BareMinerals is often the best-selling beauty line on QVC, a partner that Blodgett credits with helping her company rev up sales with her first appearance in 1997. Staying awake at night trying to figure out how to get Bare Escentuals products into shoppers’ hands, Blodgett became a TV shopping junkie. Her segments on QVC have attracted a cult following. She personally answers e-mails and names products after customers. Blodgett appeared last month on QVC’s Today’s Special Value segment and sold 166,170 units in one day, a new beauty record, according to QVC.
Bare Escentuals’ sales at its own retail boutiques and specialty stores such as Sephora are flourishing. There are currently 29 boutiques that Blodgett feels help build the brand without cannibalizing from sales at Sephora, Ulta or QVC. “This brand is all about word of mouth. People see me on TV and go to a store where they can get the full experience and learn how to swirl, tap and brush. In our boutiques, we send people to other stores that might have a bigger selection of what they want,” explained Blodgett. She hopes to open between 10 to 20 stores next year and has intentions of giving them a fresh look that could include a wall of customers’ pictures.
Her relationships with fans have been a hallmark to Bare Escentuals’ growth; items are often named after users. Blodgett also has taken note of inquiries from women with lupus who use the products to even out their skin tones and she hopes to work on a beauty kit especially for the 1.5 million Americans suffering from the disease. Bare Escentuals is expanding in foreign markets, particularly in Japan, where it is a hit on the local QVC.The growth frenzy of the brand is enough to make Blodgett tired … but at least she’ll go to sleep looking beautiful.
Markwins International, a company that has grown over the past five years via acquisitions, has announced the integration of its two value divisions. Markwins Beauty Products and Markwins International Cosmetics have been consolidated into Markwins North America. James R. Koeppl, former senior vice president/general manager of Markwins Beauty Products, has been elevated to president of the new cosmetics division.
Koeppl is well-known and respected with the retail trade community. Added Eric Chen, company chairman and ceo, “We believe he is the best leader for us and has the best understanding of the business.”

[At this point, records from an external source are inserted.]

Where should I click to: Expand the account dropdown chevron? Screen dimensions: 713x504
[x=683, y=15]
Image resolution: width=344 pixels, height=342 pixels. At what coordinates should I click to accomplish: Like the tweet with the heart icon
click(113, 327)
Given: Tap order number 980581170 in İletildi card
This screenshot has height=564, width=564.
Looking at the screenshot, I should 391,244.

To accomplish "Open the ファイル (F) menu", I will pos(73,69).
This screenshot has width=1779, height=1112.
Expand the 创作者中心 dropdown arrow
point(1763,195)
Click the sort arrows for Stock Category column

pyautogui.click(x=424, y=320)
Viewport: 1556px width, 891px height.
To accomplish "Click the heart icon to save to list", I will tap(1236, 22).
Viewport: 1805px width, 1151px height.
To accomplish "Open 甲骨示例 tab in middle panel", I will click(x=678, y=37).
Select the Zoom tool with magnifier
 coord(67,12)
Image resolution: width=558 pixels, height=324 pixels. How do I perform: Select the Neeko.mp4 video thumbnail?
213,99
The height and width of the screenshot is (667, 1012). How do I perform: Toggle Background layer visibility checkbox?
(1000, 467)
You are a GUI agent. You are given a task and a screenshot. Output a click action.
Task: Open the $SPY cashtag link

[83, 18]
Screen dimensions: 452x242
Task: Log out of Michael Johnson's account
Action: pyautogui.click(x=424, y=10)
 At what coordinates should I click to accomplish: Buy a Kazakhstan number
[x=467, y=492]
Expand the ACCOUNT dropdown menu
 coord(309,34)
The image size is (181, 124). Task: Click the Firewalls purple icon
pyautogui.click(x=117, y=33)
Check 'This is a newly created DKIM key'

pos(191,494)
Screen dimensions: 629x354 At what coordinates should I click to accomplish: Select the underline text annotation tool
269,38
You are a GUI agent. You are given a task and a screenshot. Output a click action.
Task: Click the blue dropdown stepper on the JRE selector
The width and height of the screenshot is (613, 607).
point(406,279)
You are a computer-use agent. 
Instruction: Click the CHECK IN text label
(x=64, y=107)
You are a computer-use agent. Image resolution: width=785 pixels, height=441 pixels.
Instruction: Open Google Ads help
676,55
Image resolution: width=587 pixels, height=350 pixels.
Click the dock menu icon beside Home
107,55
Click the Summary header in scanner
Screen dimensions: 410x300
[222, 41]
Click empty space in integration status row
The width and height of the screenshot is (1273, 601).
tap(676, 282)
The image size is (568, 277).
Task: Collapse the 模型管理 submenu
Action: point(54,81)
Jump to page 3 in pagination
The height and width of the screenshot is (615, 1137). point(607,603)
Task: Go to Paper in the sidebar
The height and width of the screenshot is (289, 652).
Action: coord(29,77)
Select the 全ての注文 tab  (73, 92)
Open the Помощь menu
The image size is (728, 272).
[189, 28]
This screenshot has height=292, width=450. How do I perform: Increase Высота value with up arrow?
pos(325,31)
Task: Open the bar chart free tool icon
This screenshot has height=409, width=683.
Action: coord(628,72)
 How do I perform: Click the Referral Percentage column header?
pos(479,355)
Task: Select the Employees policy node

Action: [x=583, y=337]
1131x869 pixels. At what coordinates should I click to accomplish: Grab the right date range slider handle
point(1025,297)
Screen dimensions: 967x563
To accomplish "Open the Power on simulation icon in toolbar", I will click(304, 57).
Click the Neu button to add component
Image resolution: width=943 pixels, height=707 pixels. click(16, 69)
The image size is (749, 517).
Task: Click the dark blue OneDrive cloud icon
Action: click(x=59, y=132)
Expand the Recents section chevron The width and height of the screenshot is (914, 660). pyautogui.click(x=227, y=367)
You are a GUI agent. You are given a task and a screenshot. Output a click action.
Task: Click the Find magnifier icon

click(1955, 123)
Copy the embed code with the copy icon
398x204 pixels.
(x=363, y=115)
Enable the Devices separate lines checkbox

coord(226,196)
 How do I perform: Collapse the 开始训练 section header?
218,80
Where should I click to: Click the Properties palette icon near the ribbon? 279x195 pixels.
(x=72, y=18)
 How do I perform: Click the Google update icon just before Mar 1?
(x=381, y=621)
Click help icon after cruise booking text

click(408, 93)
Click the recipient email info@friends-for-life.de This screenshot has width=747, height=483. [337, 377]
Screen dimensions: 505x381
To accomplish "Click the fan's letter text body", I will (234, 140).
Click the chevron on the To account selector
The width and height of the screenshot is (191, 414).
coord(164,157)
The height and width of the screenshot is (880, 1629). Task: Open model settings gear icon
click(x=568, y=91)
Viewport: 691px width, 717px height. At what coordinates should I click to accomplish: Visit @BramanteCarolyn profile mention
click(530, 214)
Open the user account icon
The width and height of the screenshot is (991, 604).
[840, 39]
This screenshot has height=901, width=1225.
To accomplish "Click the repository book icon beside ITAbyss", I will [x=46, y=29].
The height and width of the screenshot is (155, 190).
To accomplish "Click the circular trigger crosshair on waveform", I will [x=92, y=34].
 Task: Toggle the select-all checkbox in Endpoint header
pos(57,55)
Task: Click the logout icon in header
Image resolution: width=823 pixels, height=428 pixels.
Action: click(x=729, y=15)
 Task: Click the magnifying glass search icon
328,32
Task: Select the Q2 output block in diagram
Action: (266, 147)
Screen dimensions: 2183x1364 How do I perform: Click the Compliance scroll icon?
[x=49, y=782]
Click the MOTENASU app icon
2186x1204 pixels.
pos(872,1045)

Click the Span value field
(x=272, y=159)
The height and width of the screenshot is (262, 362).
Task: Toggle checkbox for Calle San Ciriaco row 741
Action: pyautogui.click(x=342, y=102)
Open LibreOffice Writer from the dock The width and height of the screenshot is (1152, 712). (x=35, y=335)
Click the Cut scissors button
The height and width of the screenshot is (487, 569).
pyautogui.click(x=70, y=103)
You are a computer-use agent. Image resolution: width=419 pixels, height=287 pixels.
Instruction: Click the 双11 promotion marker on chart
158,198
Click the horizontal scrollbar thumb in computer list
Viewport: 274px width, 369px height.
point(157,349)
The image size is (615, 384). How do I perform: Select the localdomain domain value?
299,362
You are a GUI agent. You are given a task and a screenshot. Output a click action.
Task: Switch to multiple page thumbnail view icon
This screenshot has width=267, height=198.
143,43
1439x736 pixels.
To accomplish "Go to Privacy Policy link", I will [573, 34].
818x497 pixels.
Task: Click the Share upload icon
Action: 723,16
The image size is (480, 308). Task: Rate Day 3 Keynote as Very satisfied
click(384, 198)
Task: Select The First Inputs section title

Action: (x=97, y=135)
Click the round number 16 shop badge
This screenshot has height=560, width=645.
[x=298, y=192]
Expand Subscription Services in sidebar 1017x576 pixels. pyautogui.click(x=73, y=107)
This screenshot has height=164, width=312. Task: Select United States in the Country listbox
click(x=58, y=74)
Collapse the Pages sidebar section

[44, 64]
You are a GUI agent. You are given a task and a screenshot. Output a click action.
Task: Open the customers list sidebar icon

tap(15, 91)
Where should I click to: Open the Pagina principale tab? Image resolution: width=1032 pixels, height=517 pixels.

Markwins North America will integrate the company’s brands such as Wet ‘n’ Wild, SOHO, Black Radiance and Tropez with the Color Workshop, Jonel and Bratz. Sales and marketing functions will be merged to provide a more efficient operation, added Chen in a telephone interview. “We are very customer-oriented and this aggressive reorganization will be the best for our partners.”
Retailers welcomed the streamlined effort and said it would eliminate internal competition within the company and a better sharing of the firm’s expertise. “Now all of their great ideas can be used across the board,” said a senior buyer for a drug chain. Another source said it will make it easier to deal with one or two people who can handle all their Markwins orders. Koeppl added the new organization will foster more cross-merchandising opportunities for retailers across Markwins’ portfolio, a fact he believes could have a big impact on new plannograms and holiday 2006.
Koeppl said the company has many growth opportunities, especially in the cosmetics bag business with its recently acquired SOHO business, as well as further growth potential for the value-branded Wet ‘n’ Wild. In particular, Markwins’ executives pointed to a strong early acceptance of a new Wet ‘n’ Wild skin care brand called Fresh Face. The company did report that an early project with Victoria Jackson to market a mass market line had been terminated.
Chen would not comment at press time on any reduction of staff based on the consolidation of functions.